28 de agosto de 2025
A Sociedade em Conta de Participação como veículo de investimento

Por Maria Fernanda Santos Betanho

A Sociedade em Conta de Participação (“SCP”), disciplinada nos artigos 991 a 996 da Lei nº 14.406, de 10 de janeiro de 2002 (“Código Civil”), é um tipo societário intrinsecamente contratual, não personificado e de estrutura simplificada (embora possua CNPJ para fins contábeis). Trata-se de uma alternativa estratégica especialmente útil em contextos de investimento privado, bem como em empreendimentos rurais, imobiliários ou projetos específicos com múltiplos financiadores.

Na forma do art. 991 do Código Civil, a SCP é composta por um sócio ostensivo, que atua em seu nome e responde integralmente pelas obrigações sociais; e por sócios participantes (ocultos), que contribuem com capital e participam dos resultados, sem interferência nas relações entre o sócio ostensivo para com terceiros.

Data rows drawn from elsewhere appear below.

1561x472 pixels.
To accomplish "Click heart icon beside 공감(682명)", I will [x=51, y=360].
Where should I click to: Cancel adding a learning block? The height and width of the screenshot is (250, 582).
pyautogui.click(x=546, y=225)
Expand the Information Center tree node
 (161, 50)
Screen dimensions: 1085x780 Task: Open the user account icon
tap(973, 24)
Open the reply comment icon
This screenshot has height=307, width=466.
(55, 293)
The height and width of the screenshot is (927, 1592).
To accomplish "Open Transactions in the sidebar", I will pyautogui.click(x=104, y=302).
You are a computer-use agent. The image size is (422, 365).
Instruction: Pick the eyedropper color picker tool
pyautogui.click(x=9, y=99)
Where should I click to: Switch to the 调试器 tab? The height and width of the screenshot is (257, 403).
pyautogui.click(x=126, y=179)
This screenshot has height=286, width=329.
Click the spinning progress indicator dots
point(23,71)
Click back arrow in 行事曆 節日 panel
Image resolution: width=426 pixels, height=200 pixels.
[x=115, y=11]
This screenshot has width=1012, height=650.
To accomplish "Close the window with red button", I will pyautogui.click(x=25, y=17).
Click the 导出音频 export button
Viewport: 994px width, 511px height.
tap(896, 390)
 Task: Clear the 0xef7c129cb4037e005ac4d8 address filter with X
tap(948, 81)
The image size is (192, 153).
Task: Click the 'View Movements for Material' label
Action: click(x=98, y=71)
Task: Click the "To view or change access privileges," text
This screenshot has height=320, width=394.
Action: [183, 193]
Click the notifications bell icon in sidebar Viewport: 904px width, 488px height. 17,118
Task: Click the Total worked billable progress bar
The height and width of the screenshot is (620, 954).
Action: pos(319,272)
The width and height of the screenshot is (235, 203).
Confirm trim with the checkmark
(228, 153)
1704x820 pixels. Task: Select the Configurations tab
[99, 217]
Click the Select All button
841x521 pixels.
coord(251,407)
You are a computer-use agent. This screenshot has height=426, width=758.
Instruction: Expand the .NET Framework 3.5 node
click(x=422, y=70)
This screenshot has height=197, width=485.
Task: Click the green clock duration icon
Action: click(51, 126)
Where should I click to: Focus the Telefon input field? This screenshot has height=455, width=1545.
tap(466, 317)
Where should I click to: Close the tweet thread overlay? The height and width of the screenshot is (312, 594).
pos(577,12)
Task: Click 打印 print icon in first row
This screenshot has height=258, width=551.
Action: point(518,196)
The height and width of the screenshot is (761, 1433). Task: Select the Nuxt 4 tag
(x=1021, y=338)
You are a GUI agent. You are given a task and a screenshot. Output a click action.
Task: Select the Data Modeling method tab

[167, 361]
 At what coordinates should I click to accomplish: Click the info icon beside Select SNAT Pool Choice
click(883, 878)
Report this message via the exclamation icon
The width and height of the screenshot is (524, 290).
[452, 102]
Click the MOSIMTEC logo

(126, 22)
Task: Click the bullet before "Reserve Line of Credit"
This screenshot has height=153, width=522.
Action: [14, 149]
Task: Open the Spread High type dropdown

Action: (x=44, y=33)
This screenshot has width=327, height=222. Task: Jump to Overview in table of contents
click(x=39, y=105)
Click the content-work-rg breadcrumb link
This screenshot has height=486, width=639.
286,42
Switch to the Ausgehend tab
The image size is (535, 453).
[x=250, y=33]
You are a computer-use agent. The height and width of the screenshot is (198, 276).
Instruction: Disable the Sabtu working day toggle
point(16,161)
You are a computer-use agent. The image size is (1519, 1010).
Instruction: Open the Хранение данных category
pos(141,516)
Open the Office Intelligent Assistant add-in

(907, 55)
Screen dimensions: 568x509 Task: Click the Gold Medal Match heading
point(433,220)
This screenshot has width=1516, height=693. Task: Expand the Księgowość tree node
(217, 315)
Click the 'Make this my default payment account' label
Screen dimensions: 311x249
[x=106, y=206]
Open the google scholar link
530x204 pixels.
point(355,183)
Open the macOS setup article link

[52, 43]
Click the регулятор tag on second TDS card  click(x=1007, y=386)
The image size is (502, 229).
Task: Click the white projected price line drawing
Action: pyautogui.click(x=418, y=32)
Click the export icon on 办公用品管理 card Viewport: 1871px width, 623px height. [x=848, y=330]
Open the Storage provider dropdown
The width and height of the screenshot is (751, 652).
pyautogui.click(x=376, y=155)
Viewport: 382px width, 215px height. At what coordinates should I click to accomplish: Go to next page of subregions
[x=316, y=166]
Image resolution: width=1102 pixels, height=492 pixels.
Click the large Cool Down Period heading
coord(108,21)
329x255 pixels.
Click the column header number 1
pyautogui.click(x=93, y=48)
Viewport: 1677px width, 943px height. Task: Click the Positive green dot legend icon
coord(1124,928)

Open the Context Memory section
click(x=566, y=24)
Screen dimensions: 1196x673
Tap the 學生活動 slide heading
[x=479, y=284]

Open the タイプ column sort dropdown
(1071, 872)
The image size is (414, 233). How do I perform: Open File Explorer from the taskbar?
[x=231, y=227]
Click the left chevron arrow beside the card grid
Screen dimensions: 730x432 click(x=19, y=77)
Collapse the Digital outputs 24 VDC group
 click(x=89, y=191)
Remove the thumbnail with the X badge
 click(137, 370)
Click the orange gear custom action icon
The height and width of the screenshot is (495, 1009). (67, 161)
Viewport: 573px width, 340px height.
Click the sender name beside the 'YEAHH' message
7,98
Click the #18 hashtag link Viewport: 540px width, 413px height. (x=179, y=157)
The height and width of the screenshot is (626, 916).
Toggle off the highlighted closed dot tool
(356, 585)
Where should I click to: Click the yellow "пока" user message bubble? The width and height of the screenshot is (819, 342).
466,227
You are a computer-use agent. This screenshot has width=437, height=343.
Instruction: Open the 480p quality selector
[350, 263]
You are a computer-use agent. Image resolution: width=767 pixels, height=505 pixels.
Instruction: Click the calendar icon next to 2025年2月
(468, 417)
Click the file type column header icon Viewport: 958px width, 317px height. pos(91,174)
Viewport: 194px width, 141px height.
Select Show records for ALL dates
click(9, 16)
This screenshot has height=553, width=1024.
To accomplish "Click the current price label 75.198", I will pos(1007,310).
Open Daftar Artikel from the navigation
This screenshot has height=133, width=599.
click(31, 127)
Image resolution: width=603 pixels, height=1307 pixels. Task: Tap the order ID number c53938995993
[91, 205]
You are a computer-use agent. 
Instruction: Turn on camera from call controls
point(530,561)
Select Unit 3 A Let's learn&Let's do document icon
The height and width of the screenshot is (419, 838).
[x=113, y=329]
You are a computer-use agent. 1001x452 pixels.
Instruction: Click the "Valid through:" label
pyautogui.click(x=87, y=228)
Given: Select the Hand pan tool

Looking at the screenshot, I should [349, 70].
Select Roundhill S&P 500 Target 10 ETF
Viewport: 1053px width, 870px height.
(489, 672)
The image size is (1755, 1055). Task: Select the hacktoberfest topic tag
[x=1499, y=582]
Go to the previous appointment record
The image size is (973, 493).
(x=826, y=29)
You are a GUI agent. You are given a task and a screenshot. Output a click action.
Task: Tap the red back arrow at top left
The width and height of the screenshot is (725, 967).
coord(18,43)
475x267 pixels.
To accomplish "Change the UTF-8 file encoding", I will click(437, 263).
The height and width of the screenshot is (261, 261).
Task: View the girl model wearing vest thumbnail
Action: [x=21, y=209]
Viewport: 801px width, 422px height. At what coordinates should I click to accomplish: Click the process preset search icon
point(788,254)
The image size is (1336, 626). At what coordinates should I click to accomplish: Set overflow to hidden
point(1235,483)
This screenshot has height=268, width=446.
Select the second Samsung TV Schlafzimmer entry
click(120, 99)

É relevante analisar que, referidos aportes não configuram aquisição de quotas, mas sim a formação de um patrimônio especial, sendo que a partilha dos resultados é definida exclusivamente pelo instrumento de constituição da SCP e seus respectivos aditamentos. Reclassificações contábeis dos aportes violam o princípio pacta sunt servanda, gerando insegurança jurídica e eventual responsabilização do sócio ostensivo.

Ainda, tal patrimônio, destinado à consecução do objeto social (art. 991, Código Civil), não se confunde com o do sócio ostensivo, embora, para terceiros, essa separação seja meramente contábil[1]. A legislação fiscal, embora reconheça a SCP como entidade equiparada para fins de tributação (IN RFB nº 1.700/2017, art. 6º), impõe que a escrituração contábil ocorra de forma separada, nos livros do sócio ostensivo, que deve prestar contas aos participantes, especialmente em casos de má gestão, omissão de receitas ou confusão patrimonial com o patrimônio próprio do sócio ostensivo.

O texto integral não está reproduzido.